From the data below, please reproduce exactly everything from the line that contains "Task: Select the" down to the line that contains "Screen dimensions: 986x693", with both ends included.

● **SOURCE DATA**
==========

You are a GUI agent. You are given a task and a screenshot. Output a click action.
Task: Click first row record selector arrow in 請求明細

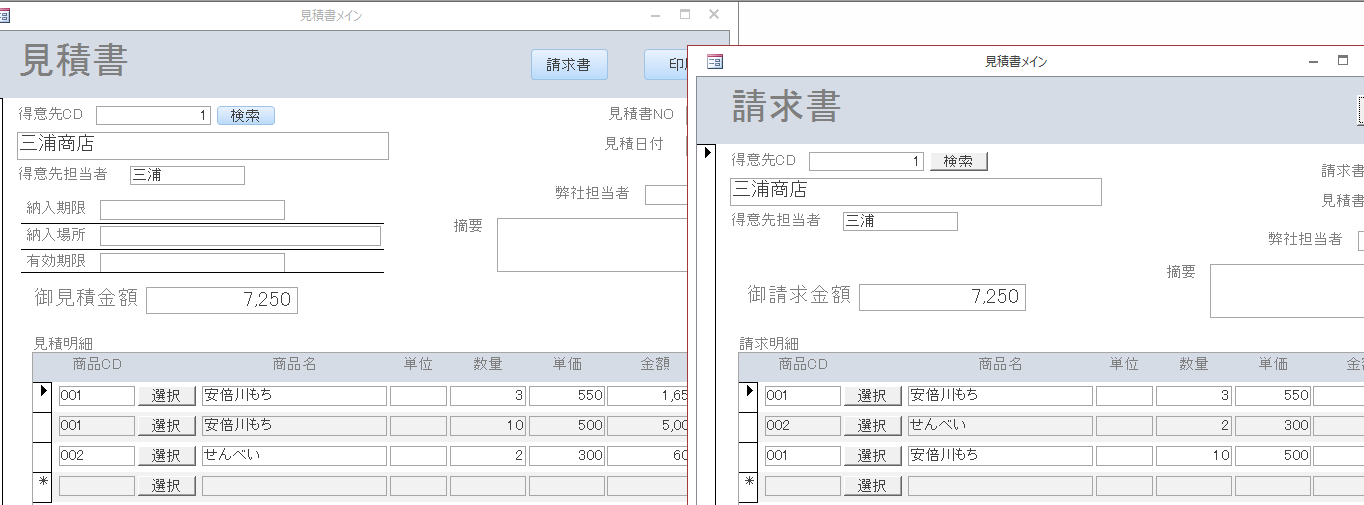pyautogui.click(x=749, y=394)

==========

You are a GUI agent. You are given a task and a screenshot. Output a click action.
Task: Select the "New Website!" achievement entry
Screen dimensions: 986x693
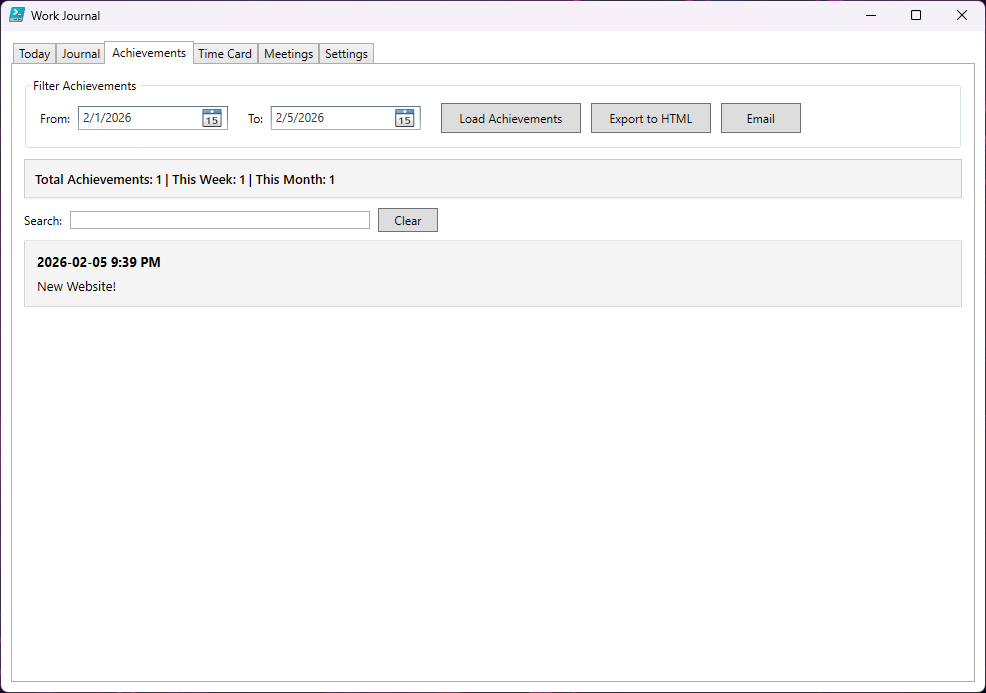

==========

● **REPLY TO THE EXERCISE**
Task: Select the "New Website!" achievement entry
Screen dimensions: 986x693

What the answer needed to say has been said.